**Your tasks:**
1. In the article on how cancer genomes evolve, which technique do Raphael and Pevzner use in their algorithms for analyzing genome rearrangements in tumors?
2. Summarize the article on how cancer genomes evolve in two sentences.
3. Continue the article on how cancer genomes evolve from its last paragraph.

**Provided text:**

——————

UCSD Computer Scientist Works with Cancer Researchers to Understand How Cancer Genomes Evolve
San Diego, CA, March 15, 2006 -- Three years ago, Ben Raphael knew very little about cancer biology. Then a team of cancer researchers approached his research supervisor at UCSD, Computer Science and Engineering Professor Pavel Pevzner, about developing new computational techniques for understanding the rearrangement of genes in tumors. "When working in bioinformatics, understanding the biology is a huge advantage," recalls Raphael, a fourth-year postdoctoral researcher in the Jacobs School of Engineering who earned his Ph.D. in mathematics from UCSD. "I work in a field that requires collaboration between biologists and computer scientists, and it helps to have knowledge of both disciplines."
"Our team at UCSF Cancer Center sequences tumor genomes to understand mutations in DNA that may scramble single letters, or manifest in much larger-scale rearrangements of whole blocks of letters such as chromosomal inversions, translocations, deletions and duplications," says UCSF's Volik. "We began to realize that the tumor genome is much more shuffled than anticipated, so we sought out new computational techniques to understand how a cancer genome breaks apart and gets put back together."
In other words, adds Raphael, the survival of the fittest also applies to tumors. "Cancer itself is an evolutionary process," he says. "The cells in a tumor are mutating and competing for resources, and the cell with the greatest advantage wins and begins to dominate the population."
Since joining the UCSF-led project in 2003, Raphael and Pevzner have developed algorithms for analyzing genome rearrangements in tumors using a technique called End Sequence Profiling (ESP). The technique builds on the completion of the human genome sequence. "Basically, if you want to find large-scale rearrangements of the genome, it is not necessary to sequence every letter of DNA," explains UCSF's Volik. "Since tumor genomes are rearranged and mutated versions of the human genome, we can sequence fewer base pairs of DNA and get information about these rearrangements. After sequencing short 'tag' sequences, we can see where they map to the human genome."
The March Genome Research paper serves as a demonstration of the power of ESP. Based on sequence data supplied by the UCSF researchers, Raphael ran his algorithms for further insight. "The computations suggested regions of the genome that should be examined more closely," he says. "The UCSF group then performed additional targeted sequencing of the tumor genome, and to a large extent the results supported the computational predictions."

——————

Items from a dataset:
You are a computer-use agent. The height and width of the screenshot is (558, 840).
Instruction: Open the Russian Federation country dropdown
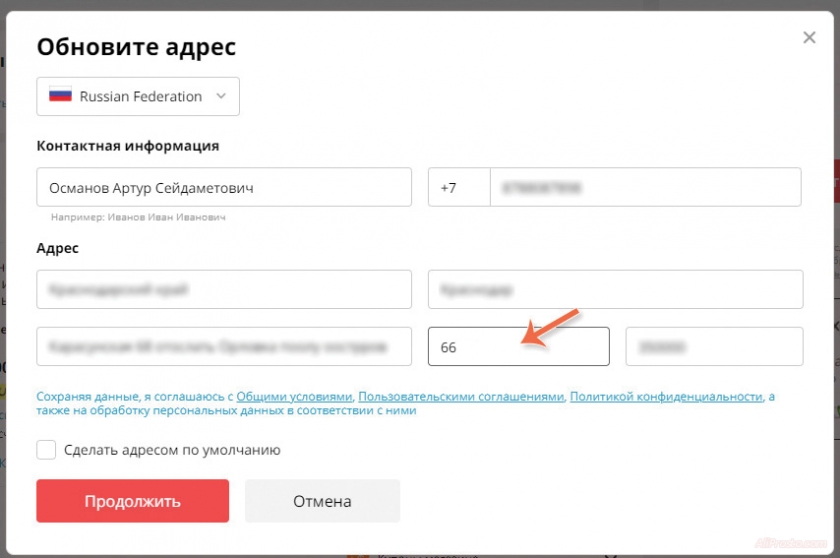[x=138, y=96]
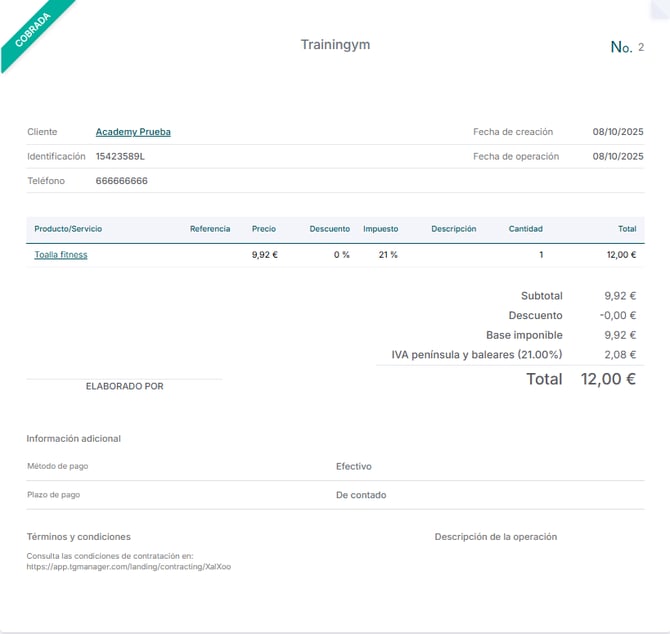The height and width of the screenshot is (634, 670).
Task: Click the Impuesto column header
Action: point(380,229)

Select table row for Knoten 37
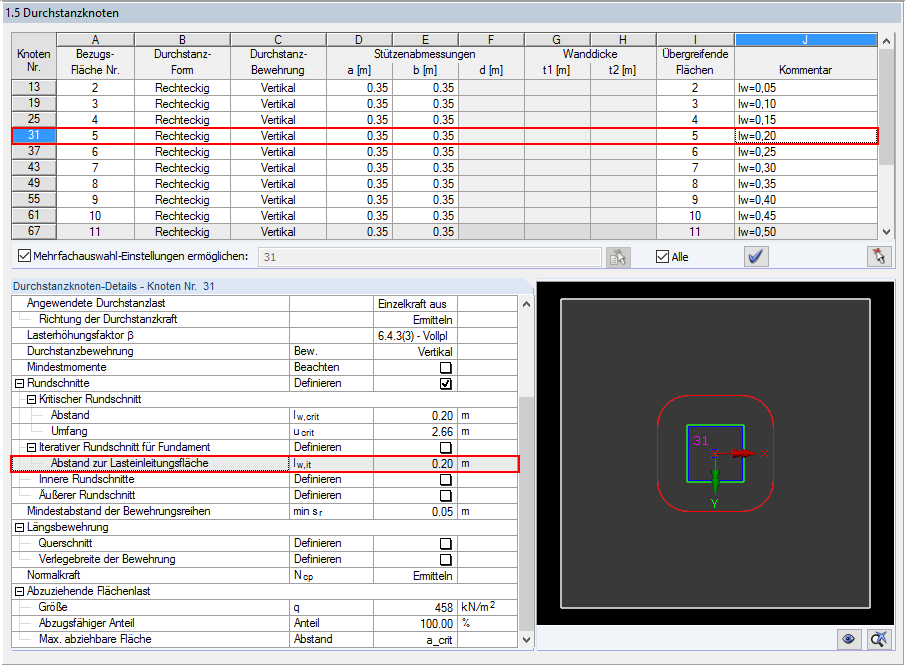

——————

**Answers by task:**
1. End Sequence Profiling (ESP).

2. UCSD postdoctoral researcher Ben Raphael and Professor Pavel Pevzner joined a UCSF-led cancer project in 2003 and have developed algorithms for analyzing tumor genome rearrangements using End Sequence Profiling, which maps short sequenced "tag" sequences to the human genome. In the March Genome Research paper, Raphael's computations on UCSF sequence data pointed to genome regions for closer study, and the UCSF group's targeted sequencing largely supported those predictions.

3.
In several types of cancer, specific rearrangements affect particular genes, and there are now two drugs that are targeted to specific genes that are rearranged in tumors. "When genome sequencing is much cheaper and we understand the structure of tumor genomes better, you can imagine that your doctor could catalogue all mutations in your cancer and create a cocktail of drugs that would counteract those mutations," says Raphael. "This project is a very small step towards that goal."
So far, Raphael and Pevzner have performed their computations on UCSF's sequence data for one specific breast cancer cell line (MCF-7). However, they are currently analyzing four additional breast cancer samples, as well as tumors from prostate, ovary and brain tumors. They are also developing algorithms for combining data from ESP with results from other experimental techniques used in tumor analysis. "Combining data from multiple sources will give us a lot more information at substantially less cost," marvels Raphael. "For the same cost as sequencing one human-sized genome, we will be able to map at least 100 different tumor genomes."
Widespread adoption of the technique could speed development of a cancer genome atlas - proposed in December by the National Institutes of Health -- based on the sequencing of a large variety of tumor types.
In the meantime, Raphael is nearing the end of four years as a postdoctoral researcher. "I extended my postdoc for an extra year because I received additional funding for this research," he notes, referring to a $500,000, five-year Career Award at the Scientific Interface (CASI), awarded by the Burroughs Wellcome Fund in December 2004.
Raphael was one of only eleven scientists nationwide selected for the honor.
The last three years of the CASI funding are designed to support young faculty researchers, so Raphael is now juggling job interviews across the country. He recently completed a swing that took him across the Midwest and East Coast. Next up: a tour of West Coast institutions, ending back at UCSD.